Supplied material.
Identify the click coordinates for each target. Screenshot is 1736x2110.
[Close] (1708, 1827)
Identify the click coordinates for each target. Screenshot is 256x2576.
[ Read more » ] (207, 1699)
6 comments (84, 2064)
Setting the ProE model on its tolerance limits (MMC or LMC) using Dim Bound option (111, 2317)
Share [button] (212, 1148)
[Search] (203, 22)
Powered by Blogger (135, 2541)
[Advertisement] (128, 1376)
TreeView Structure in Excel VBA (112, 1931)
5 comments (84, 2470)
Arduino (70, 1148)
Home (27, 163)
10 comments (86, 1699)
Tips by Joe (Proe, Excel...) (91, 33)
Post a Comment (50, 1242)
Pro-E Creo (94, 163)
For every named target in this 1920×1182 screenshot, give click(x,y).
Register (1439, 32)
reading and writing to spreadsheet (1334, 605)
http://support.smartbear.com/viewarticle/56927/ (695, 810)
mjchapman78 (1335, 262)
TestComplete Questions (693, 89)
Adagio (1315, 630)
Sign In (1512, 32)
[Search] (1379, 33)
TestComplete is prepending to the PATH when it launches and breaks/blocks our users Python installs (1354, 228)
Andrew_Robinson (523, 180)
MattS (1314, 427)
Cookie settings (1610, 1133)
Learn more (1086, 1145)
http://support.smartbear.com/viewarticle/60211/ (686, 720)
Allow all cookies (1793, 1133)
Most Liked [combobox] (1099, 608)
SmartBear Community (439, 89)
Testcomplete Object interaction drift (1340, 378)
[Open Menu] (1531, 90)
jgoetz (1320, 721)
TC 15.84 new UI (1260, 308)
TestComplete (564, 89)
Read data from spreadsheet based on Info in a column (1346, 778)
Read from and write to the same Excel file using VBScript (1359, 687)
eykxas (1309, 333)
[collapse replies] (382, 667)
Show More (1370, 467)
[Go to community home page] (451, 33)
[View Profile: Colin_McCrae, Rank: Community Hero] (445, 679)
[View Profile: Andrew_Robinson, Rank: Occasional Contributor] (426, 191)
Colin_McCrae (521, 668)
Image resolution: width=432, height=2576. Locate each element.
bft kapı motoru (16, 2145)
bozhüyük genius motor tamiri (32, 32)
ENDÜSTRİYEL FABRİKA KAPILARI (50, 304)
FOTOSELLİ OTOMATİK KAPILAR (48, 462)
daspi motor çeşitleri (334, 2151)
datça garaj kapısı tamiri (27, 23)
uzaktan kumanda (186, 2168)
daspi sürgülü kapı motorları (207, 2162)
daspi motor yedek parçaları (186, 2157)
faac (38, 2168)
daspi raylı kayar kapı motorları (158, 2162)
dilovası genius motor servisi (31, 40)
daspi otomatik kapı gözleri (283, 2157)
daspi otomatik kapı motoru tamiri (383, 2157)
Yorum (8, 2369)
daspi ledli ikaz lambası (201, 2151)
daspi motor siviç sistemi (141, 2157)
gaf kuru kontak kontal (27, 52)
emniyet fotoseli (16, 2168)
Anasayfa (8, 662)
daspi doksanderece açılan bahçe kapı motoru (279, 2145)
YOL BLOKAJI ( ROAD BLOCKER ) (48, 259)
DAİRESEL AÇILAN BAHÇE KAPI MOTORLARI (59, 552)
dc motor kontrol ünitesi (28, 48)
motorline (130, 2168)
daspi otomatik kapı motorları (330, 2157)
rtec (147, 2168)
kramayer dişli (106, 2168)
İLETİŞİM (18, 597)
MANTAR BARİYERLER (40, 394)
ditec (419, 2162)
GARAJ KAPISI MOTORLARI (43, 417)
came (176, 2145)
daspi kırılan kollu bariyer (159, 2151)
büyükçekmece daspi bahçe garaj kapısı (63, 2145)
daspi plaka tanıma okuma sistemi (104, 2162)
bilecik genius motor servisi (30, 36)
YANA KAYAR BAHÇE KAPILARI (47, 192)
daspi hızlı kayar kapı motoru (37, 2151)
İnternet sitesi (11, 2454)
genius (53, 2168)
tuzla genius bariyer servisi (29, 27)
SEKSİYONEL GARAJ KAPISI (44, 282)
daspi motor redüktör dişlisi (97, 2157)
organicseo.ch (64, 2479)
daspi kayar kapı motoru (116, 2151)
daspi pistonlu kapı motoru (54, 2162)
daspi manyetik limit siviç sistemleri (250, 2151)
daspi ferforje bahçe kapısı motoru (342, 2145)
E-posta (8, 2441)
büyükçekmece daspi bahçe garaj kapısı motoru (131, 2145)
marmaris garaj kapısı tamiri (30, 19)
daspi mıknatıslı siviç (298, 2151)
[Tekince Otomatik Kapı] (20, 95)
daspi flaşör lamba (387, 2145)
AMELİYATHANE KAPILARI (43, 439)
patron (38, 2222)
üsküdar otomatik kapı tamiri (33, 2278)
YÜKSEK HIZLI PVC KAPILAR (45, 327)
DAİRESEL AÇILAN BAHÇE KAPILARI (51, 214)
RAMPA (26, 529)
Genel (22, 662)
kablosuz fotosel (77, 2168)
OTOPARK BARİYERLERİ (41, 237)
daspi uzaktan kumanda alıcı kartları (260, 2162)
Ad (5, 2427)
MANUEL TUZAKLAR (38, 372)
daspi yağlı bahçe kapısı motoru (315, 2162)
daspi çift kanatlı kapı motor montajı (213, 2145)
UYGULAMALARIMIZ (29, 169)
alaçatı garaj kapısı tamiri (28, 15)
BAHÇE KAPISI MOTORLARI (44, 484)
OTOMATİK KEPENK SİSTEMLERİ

Your assignment. Give back exactly the lines from the first line of the records through the line holding "reading and writing", including both of those lines and leaving out all others.

Solution.
Identify the click coordinates for each target. Screenshot is 1736x2110.
[Close] (1708, 1827)
Identify the click coordinates for each target. Screenshot is 256x2576.
[ Read more » ] (207, 1699)
6 comments (84, 2064)
Setting the ProE model on its tolerance limits (MMC or LMC) using Dim Bound option (111, 2317)
Share [button] (212, 1148)
[Search] (203, 22)
Powered by Blogger (135, 2541)
[Advertisement] (128, 1376)
TreeView Structure in Excel VBA (112, 1931)
5 comments (84, 2470)
Arduino (70, 1148)
Home (27, 163)
10 comments (86, 1699)
Tips by Joe (Proe, Excel...) (91, 33)
Post a Comment (50, 1242)
Pro-E Creo (94, 163)
For every named target in this 1920×1182 screenshot, give click(x,y).
Register (1439, 32)
reading and writing to spreadsheet (1334, 605)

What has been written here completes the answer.